**Supplied records:**
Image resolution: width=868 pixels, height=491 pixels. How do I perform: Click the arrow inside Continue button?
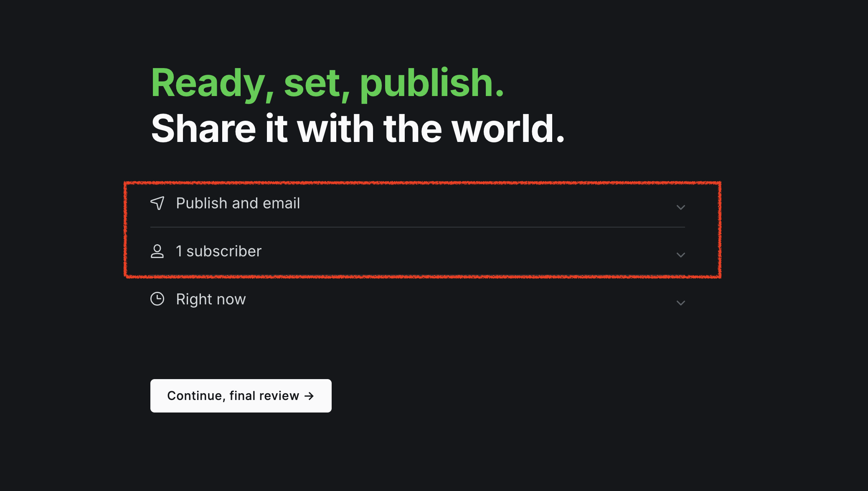(309, 396)
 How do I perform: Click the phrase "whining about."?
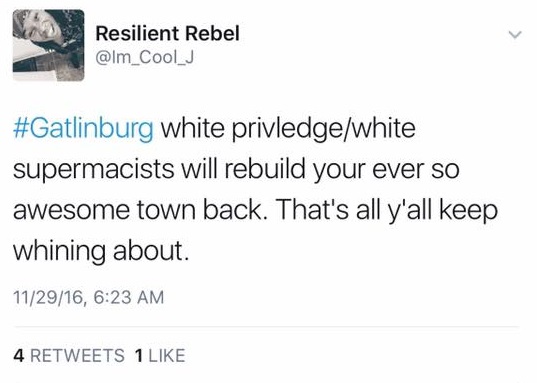pos(101,251)
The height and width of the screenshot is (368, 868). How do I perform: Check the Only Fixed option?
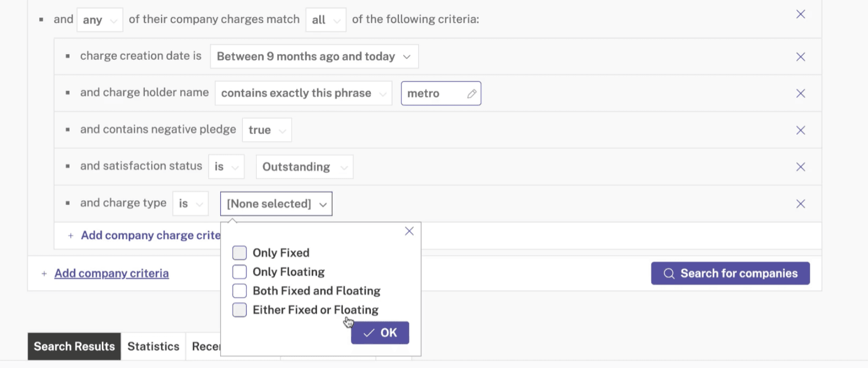(x=239, y=253)
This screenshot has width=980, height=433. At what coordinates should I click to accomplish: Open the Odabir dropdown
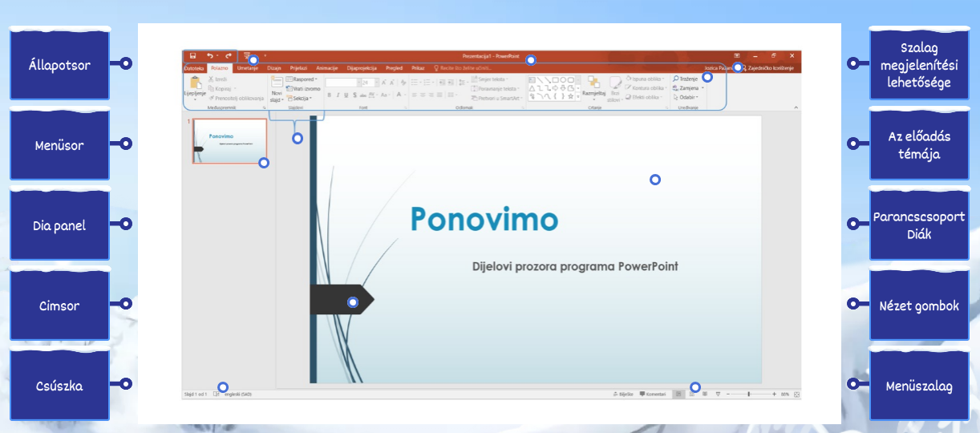[x=687, y=97]
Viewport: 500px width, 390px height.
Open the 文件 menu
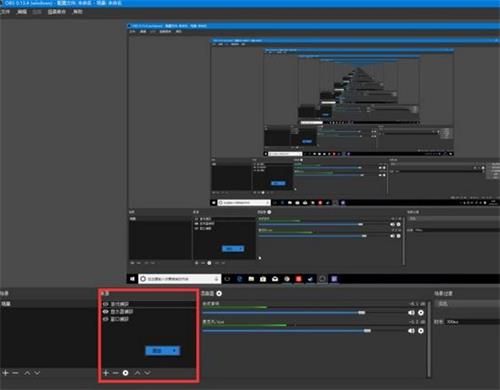5,12
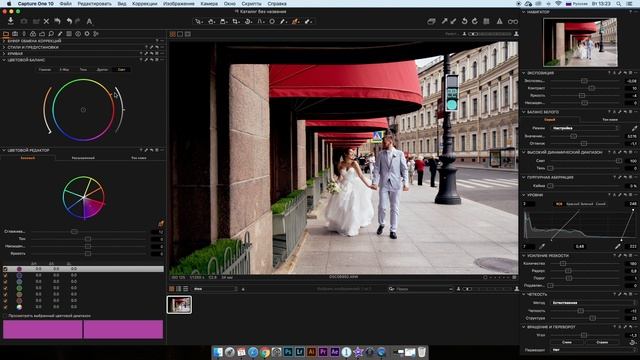Image resolution: width=640 pixels, height=360 pixels.
Task: Switch to the advanced color editor tab
Action: pos(83,158)
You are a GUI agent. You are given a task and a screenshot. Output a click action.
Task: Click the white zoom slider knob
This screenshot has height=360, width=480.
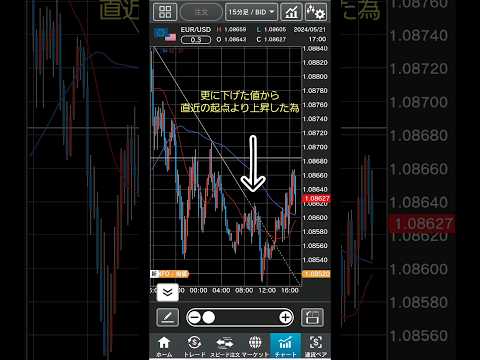209,318
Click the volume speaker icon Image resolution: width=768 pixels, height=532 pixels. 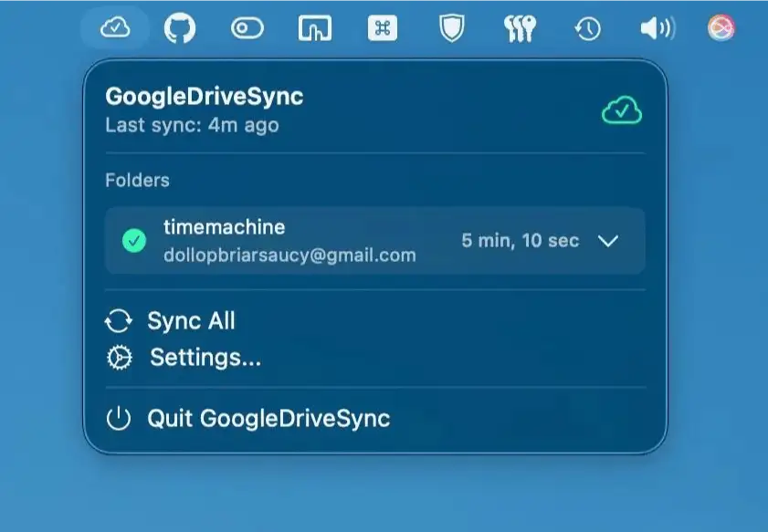pyautogui.click(x=657, y=28)
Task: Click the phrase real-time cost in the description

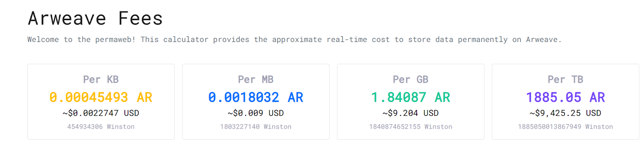Action: [x=358, y=40]
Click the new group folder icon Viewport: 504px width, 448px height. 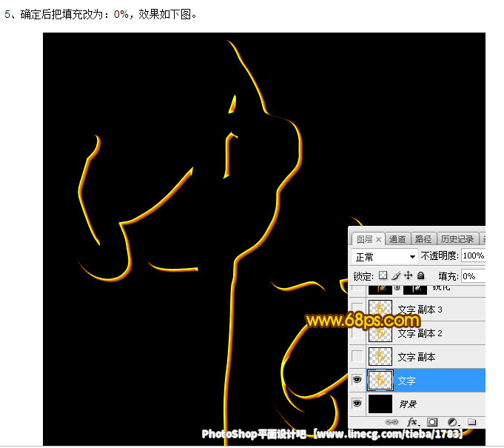tap(471, 421)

**What is expected:** Go down the entries above from the line containing "Open the 文件 menu" to the line containing "Task: Click the white zoom slider knob" and write out each line exactly, leaving pictures out.

**Task solution:**
Open the 文件 menu
5,12
Image resolution: width=640 pixels, height=360 pixels.
Task: Switch to the advanced color editor tab
Action: pos(83,158)
You are a GUI agent. You are given a task and a screenshot. Output a click action.
Task: Click the white zoom slider knob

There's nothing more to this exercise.